Dans un si grand dessein, où la gloire est extrême,
C’est peu, seigneur, c’est peu, de quitter ce qu’on aime :
Ou pour parler plus juste, et pour mieux m’exprimer,
Ce que l’on n’ayme point, et ce qu’on feint d’aymer. »
« Ha cessez, luy dit-il, cruelle Amalasonthe,
D’adjouster à mes maux le reproche et la honte !
Dire que je mesprise un objet si charmant,
C’est me dire sans yeux, comme sans jugement ;
C’est me faire un outrage aussi grand que sensible ;
C’est me connoistre mal ; c’est croire l’impossible ;
C’est estre sans raison ; c’est me desesperer ;
Et mettre un triste cœur en estat d’expirer.

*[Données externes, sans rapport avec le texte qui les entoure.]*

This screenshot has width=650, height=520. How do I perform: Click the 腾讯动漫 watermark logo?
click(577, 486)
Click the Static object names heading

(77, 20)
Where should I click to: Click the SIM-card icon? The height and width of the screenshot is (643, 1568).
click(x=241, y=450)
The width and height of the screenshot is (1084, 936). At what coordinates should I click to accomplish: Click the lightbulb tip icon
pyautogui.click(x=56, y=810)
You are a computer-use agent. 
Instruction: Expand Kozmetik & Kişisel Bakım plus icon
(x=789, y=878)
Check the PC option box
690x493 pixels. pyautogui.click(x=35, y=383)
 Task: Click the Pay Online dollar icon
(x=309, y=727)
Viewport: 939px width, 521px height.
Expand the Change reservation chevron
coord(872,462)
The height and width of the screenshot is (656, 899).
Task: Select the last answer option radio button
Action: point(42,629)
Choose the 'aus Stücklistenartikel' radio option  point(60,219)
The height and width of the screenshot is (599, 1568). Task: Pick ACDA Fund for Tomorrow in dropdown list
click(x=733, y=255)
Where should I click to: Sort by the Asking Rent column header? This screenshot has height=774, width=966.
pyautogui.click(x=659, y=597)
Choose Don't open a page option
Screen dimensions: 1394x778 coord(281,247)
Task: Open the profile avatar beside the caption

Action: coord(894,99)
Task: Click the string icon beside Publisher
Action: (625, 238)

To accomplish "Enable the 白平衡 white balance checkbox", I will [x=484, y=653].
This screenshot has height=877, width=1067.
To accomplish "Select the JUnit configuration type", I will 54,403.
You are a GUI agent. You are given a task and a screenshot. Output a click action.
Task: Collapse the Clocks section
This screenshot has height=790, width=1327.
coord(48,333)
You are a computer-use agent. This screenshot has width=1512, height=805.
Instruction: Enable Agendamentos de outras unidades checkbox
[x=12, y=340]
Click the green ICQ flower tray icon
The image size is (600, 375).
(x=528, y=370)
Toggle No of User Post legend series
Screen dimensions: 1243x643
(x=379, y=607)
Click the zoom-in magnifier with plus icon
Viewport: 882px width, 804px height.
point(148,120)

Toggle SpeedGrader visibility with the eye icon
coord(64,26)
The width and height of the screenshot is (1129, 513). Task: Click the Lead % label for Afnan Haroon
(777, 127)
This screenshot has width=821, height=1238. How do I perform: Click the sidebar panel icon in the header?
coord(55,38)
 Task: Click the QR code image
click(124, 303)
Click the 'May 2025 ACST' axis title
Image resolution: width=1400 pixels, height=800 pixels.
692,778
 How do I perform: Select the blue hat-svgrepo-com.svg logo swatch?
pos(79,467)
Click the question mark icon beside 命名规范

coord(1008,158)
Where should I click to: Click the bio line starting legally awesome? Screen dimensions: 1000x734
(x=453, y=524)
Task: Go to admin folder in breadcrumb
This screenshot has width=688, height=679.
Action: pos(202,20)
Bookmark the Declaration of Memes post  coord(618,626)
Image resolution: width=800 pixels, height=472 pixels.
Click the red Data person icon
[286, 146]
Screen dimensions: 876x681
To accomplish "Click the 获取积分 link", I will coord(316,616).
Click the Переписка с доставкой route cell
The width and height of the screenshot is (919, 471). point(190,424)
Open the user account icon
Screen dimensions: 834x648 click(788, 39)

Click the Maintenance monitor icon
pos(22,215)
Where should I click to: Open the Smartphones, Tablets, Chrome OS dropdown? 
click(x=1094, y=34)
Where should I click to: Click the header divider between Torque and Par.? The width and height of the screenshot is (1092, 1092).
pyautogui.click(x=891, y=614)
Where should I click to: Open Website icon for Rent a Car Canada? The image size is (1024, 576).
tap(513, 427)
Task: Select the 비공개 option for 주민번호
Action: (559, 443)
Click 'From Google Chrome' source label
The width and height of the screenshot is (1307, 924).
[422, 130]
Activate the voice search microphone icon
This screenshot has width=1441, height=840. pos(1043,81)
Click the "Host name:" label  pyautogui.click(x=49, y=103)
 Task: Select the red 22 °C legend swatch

Si de vostre beauté mon ame n’est ravie ;
Si je ne vous cheris plus que ma propre vie ;
Puissent, par ces malheurs dont vous me menacez,
Les desseins que je fais, estre tous renversez ;
Puisse Rome me vaincre, et me voir son esclave ;
Qu’un maistre imperieux, me commande, et me brave ;
Et pour parler d’un sort plus terrible en ses coups,
Puissay-je en revenant, estre hay de vous.
Diray-je ma pensée, et la pourrez-vous croire ?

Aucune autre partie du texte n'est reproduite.